(Text and item location entries)
((

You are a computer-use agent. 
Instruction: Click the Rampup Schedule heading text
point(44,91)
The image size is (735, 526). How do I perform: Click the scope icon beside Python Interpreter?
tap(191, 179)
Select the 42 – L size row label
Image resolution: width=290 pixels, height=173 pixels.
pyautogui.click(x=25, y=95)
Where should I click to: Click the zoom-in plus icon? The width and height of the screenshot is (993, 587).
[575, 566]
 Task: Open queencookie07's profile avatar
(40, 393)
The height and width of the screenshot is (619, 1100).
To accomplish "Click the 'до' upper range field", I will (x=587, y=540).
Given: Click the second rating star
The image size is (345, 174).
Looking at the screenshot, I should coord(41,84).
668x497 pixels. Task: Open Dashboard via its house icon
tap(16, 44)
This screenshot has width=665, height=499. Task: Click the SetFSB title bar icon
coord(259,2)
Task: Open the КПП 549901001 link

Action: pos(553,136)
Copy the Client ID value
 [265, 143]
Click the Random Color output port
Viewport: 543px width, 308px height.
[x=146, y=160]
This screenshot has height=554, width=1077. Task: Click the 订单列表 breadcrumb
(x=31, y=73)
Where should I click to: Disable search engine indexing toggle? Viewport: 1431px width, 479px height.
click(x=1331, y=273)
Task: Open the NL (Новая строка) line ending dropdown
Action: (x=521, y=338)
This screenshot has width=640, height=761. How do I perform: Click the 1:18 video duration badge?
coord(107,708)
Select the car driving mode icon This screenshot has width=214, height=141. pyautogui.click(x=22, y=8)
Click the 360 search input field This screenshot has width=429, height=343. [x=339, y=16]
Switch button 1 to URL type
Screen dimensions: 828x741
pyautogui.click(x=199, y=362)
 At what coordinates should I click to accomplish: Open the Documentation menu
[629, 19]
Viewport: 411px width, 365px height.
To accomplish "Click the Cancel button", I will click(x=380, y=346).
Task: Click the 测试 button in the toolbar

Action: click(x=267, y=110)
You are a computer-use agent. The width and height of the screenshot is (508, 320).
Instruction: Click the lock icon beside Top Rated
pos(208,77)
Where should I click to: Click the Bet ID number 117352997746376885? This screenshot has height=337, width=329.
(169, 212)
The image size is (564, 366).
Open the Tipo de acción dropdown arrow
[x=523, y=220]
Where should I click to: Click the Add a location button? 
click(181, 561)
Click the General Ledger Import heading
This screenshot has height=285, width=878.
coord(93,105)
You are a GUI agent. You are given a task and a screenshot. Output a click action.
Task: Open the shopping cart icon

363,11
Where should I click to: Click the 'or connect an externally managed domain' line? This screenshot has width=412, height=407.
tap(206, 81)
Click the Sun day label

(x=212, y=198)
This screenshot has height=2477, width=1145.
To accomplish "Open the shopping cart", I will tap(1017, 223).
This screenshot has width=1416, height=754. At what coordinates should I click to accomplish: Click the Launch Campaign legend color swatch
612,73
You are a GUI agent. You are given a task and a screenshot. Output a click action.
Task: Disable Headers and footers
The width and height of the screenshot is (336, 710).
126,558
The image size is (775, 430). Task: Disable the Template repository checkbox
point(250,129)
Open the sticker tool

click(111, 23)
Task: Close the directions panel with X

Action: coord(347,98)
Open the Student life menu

))

◆ WORK TO COMPLETE
Convert everything from the line containing "This screenshot has width=1416, height=754." down to the end of the items into a JSON list of strings, one string per line, leaving out blank lines.

◆ THE REPLY
[
  "This screenshot has width=1416, height=754. At what coordinates should I click to accomplish: Click the Launch Campaign legend color swatch",
  "612,73",
  "You are a GUI agent. You are given a task and a screenshot. Output a click action.",
  "Task: Disable Headers and footers",
  "The width and height of the screenshot is (336, 710).",
  "126,558",
  "The image size is (775, 430). Task: Disable the Template repository checkbox",
  "point(250,129)",
  "Open the sticker tool",
  "click(111, 23)",
  "Task: Close the directions panel with X",
  "Action: coord(347,98)",
  "Open the Student life menu"
]